_ACTIVITY_
Word for word, copy the line containing "This screenshot has height=819, width=1456." and every line after it in the records below, leaving pictures out.

_SOURCE MATERIAL_
--*--
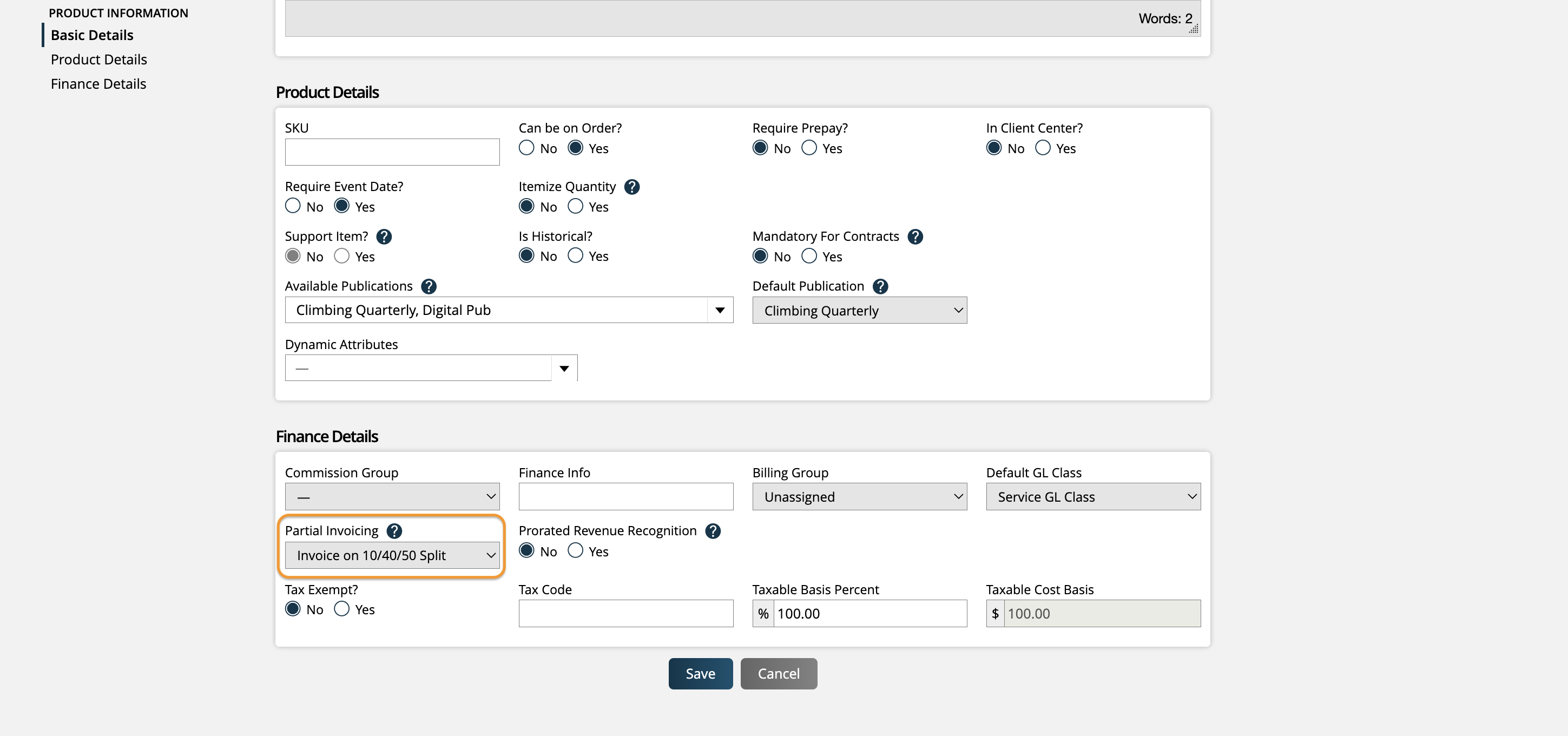View help for Mandatory For Contracts
This screenshot has height=736, width=1568.
point(915,237)
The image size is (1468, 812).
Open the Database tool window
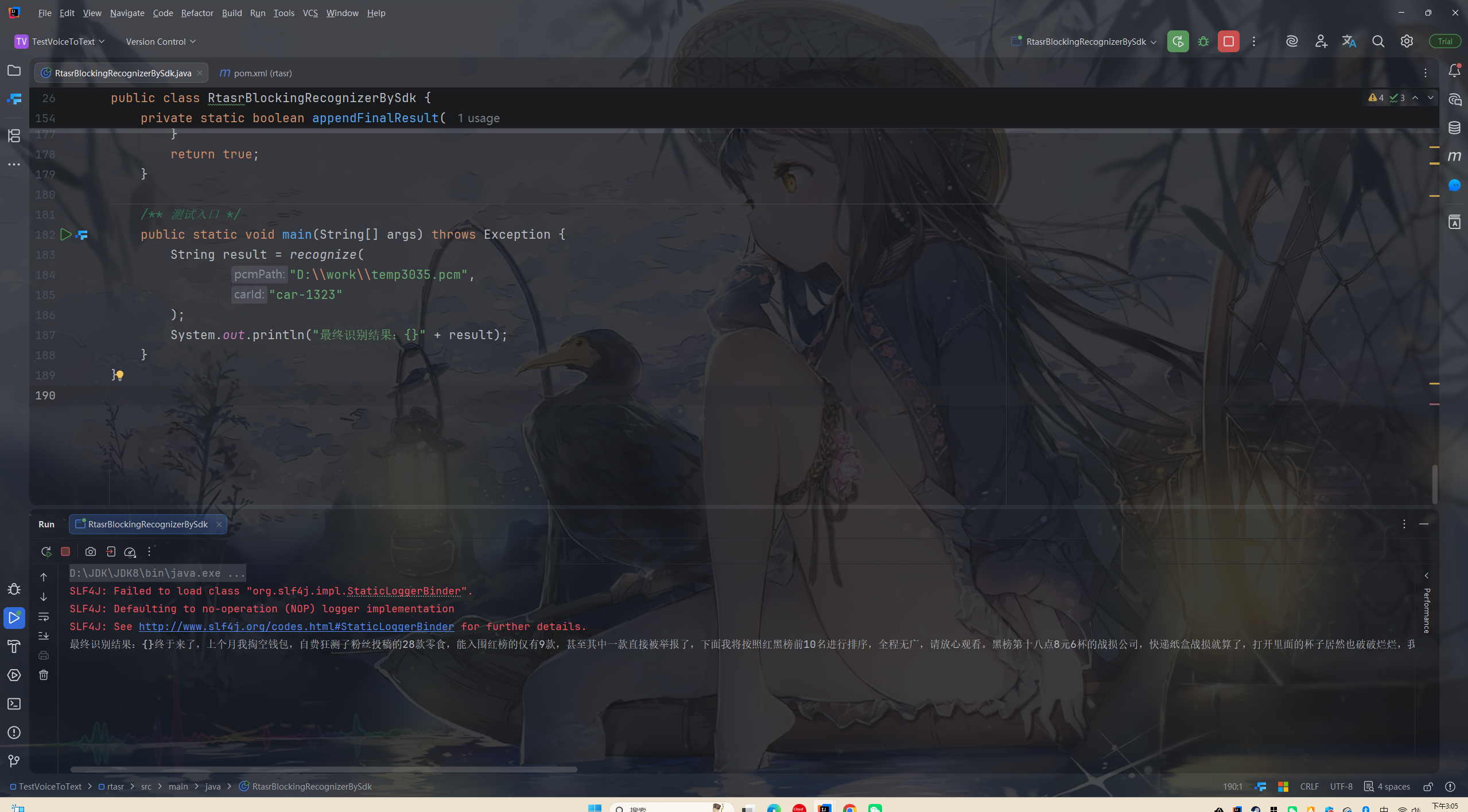pos(1454,127)
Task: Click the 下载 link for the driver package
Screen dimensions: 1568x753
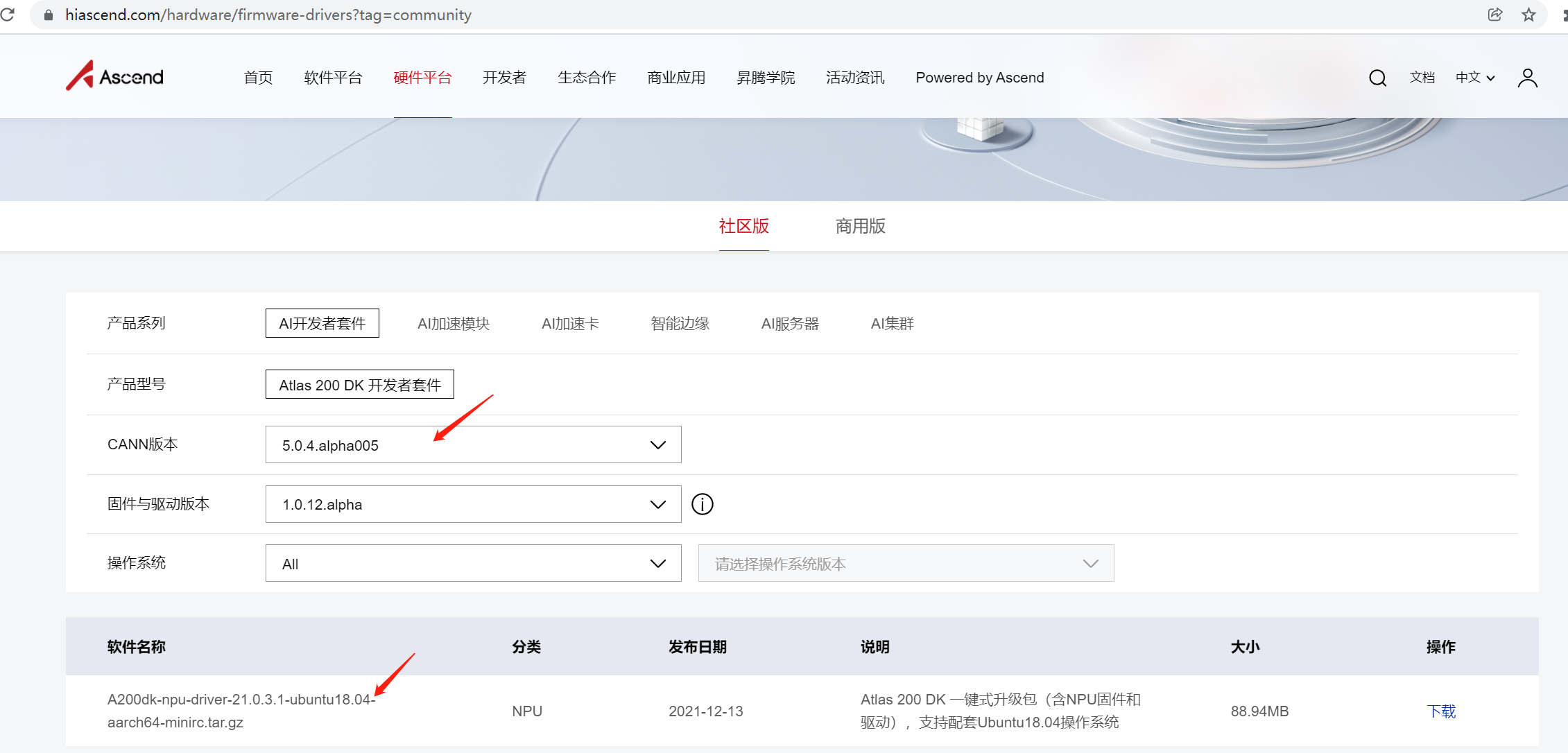Action: tap(1440, 711)
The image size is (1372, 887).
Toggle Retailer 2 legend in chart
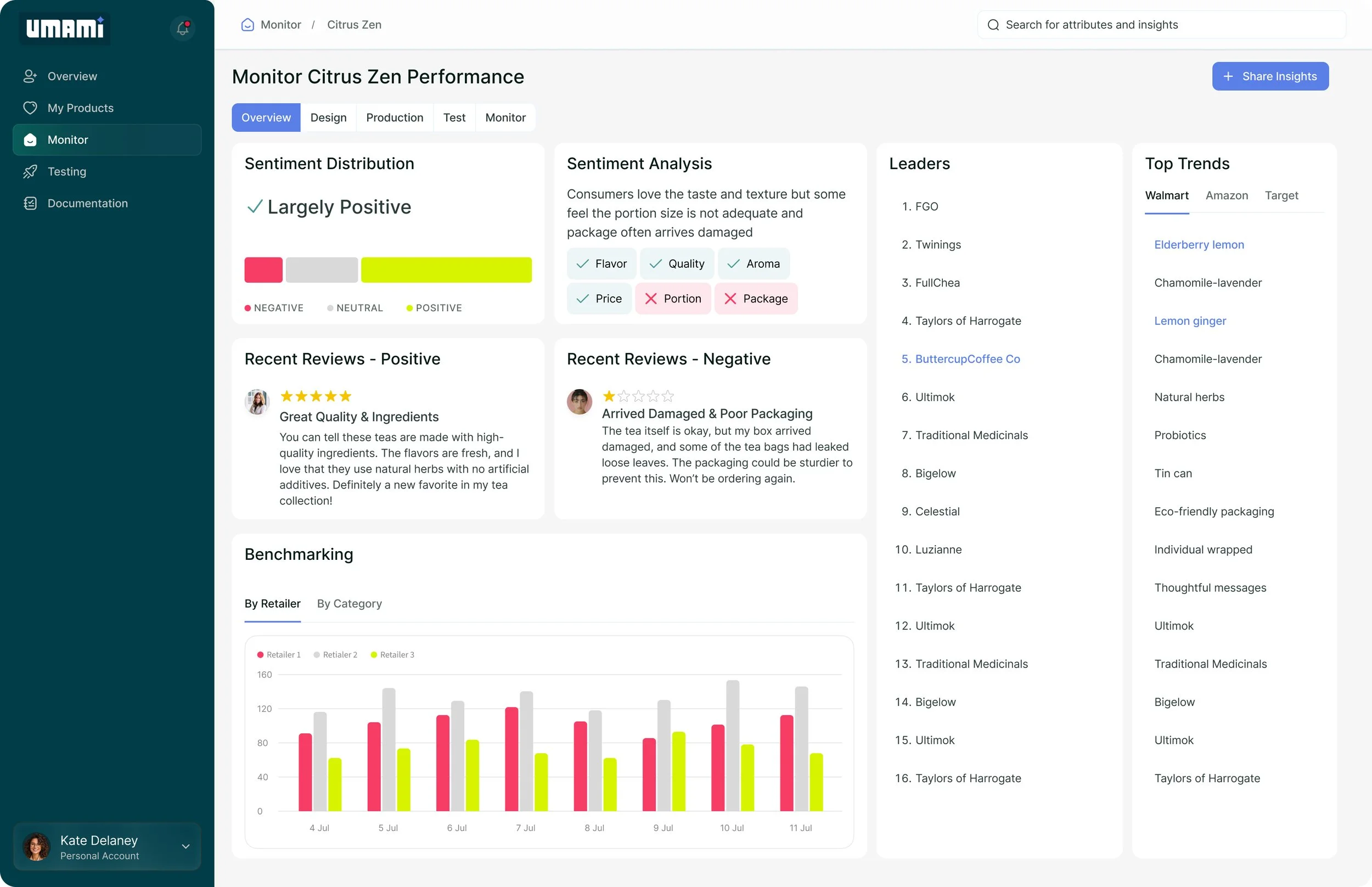point(335,655)
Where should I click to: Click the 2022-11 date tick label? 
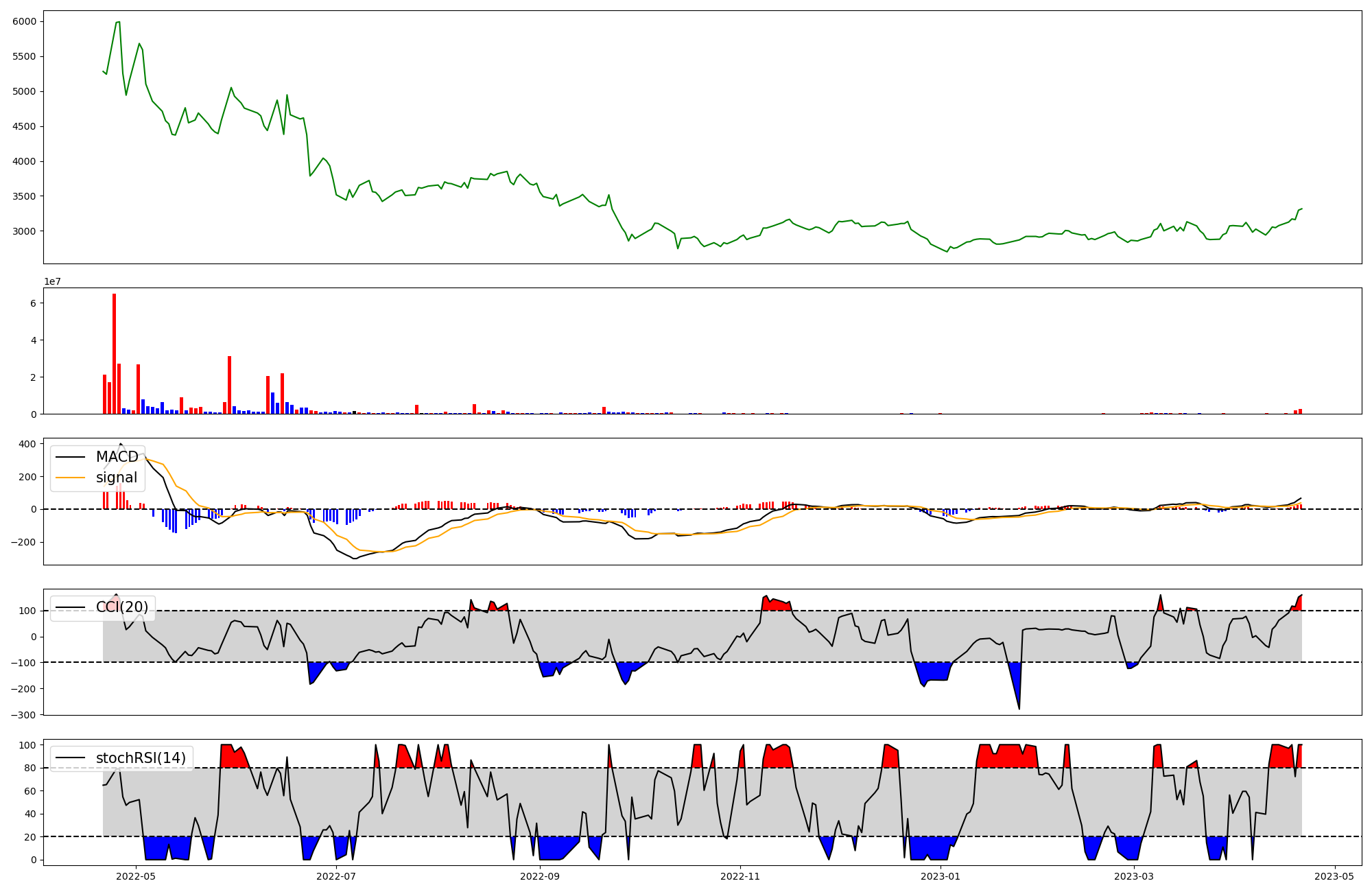[x=741, y=876]
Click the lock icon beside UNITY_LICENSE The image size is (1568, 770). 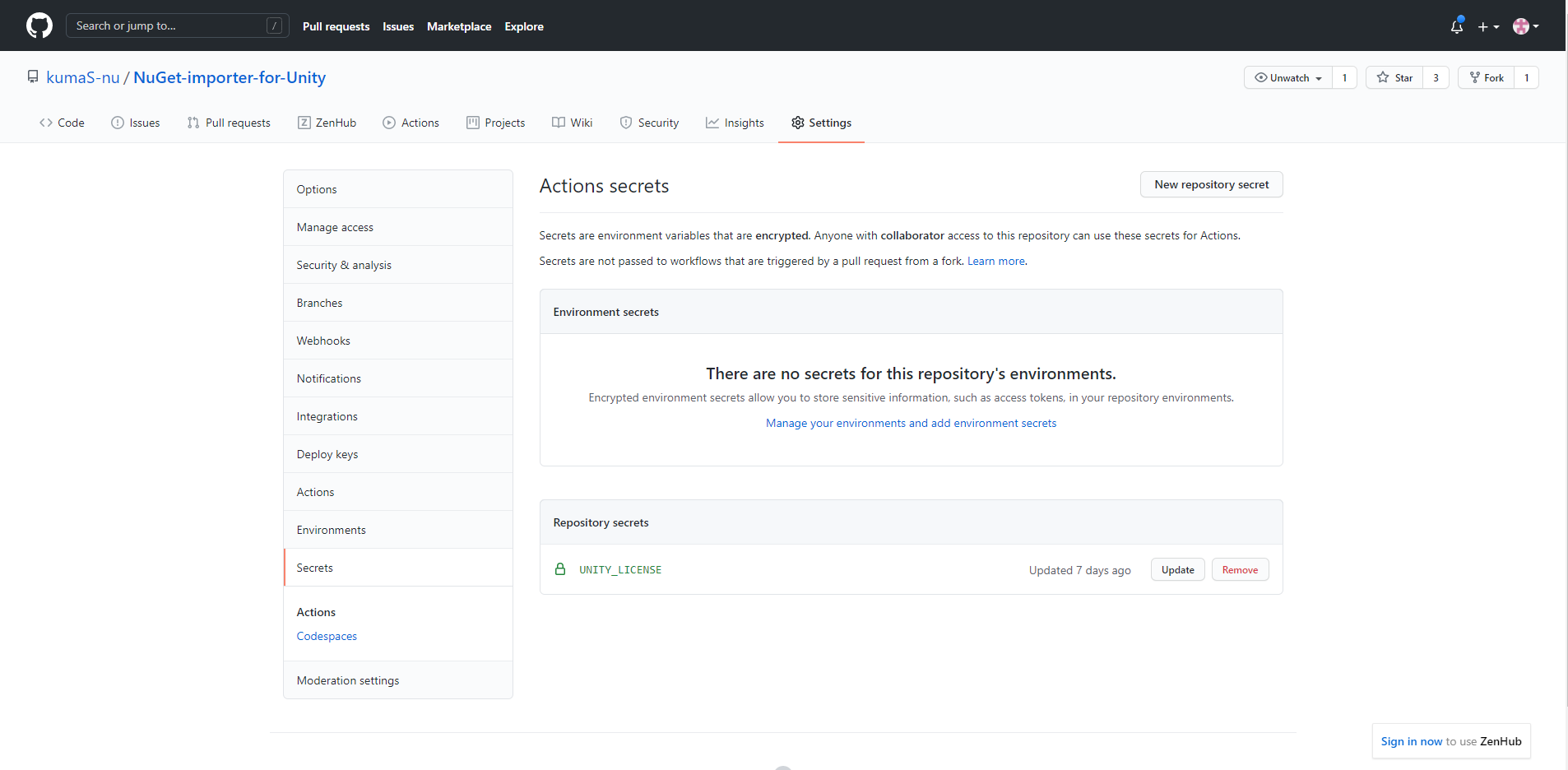point(560,569)
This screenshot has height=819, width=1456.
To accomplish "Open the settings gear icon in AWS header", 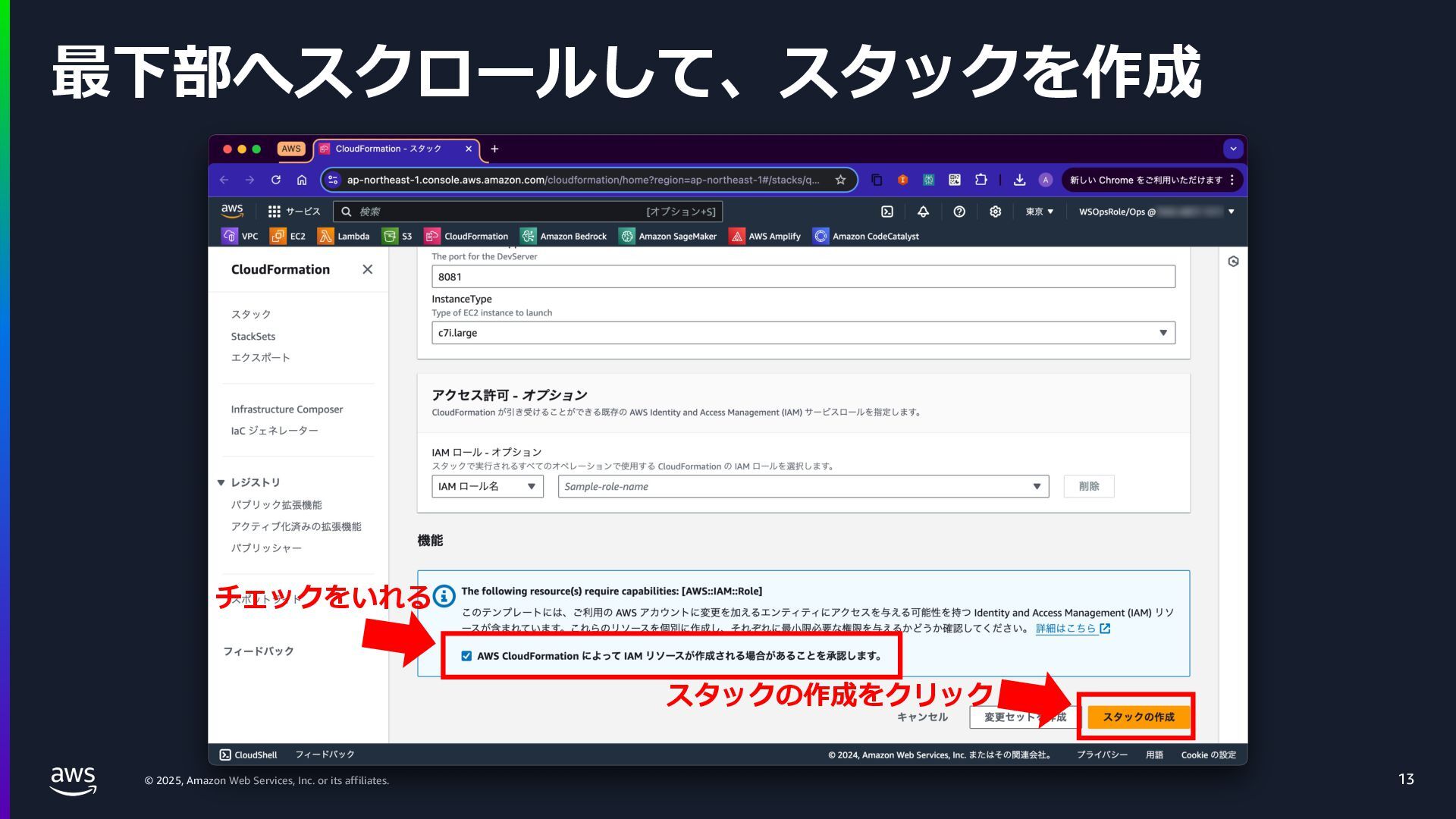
--*--
_ANSWER TO THE PROBLEM_
This screenshot has height=819, width=1456.
To accomplish "Open the settings gear icon in AWS header", 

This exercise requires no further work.